- [Instructions to follow]: Find every line of the data below that has "width" in it. Reply with the number only.

(The records begins)

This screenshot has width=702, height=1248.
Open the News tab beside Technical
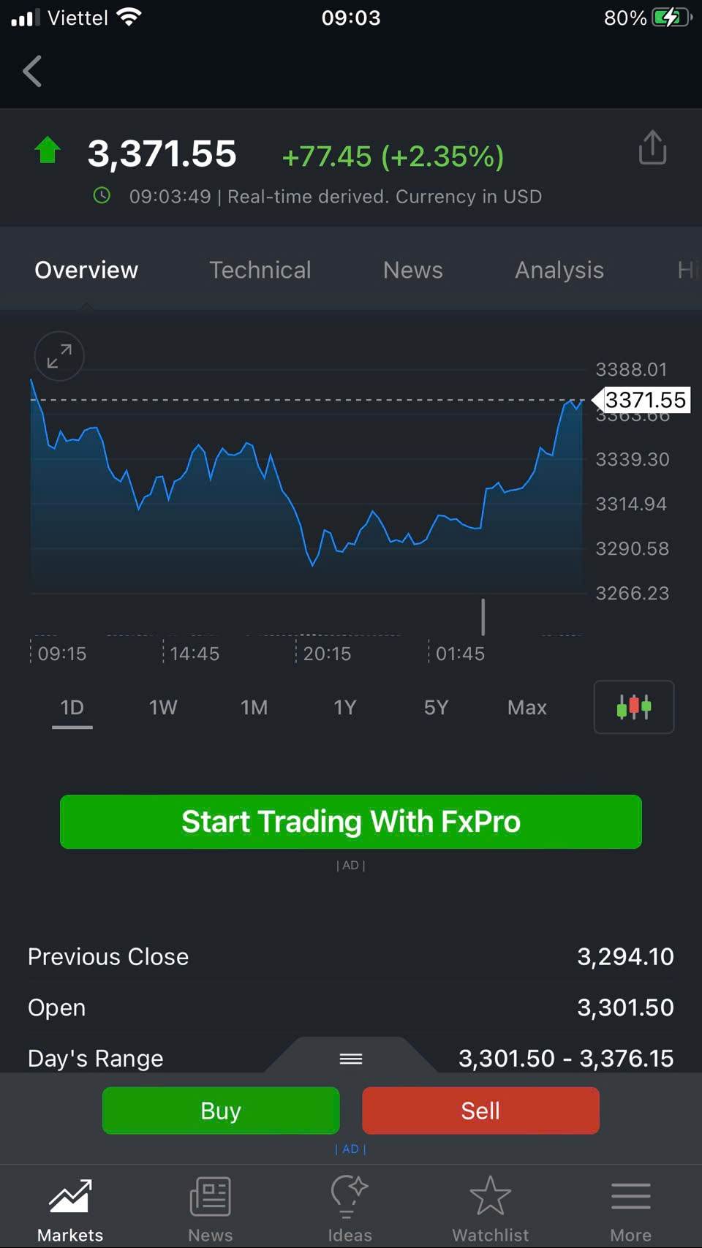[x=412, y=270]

(The records ends)
(The records begins)

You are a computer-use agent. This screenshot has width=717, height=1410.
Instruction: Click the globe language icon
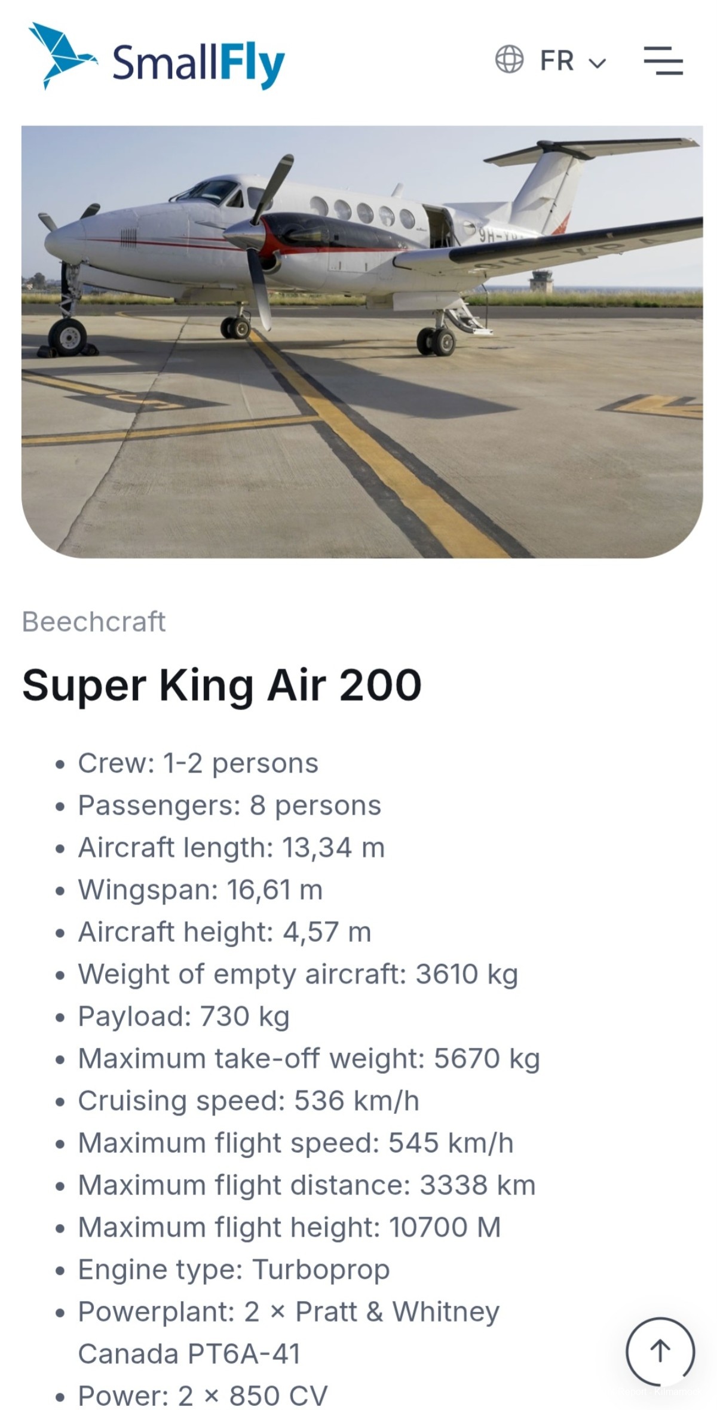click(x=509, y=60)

(The records ends)

- [Written solution]: 2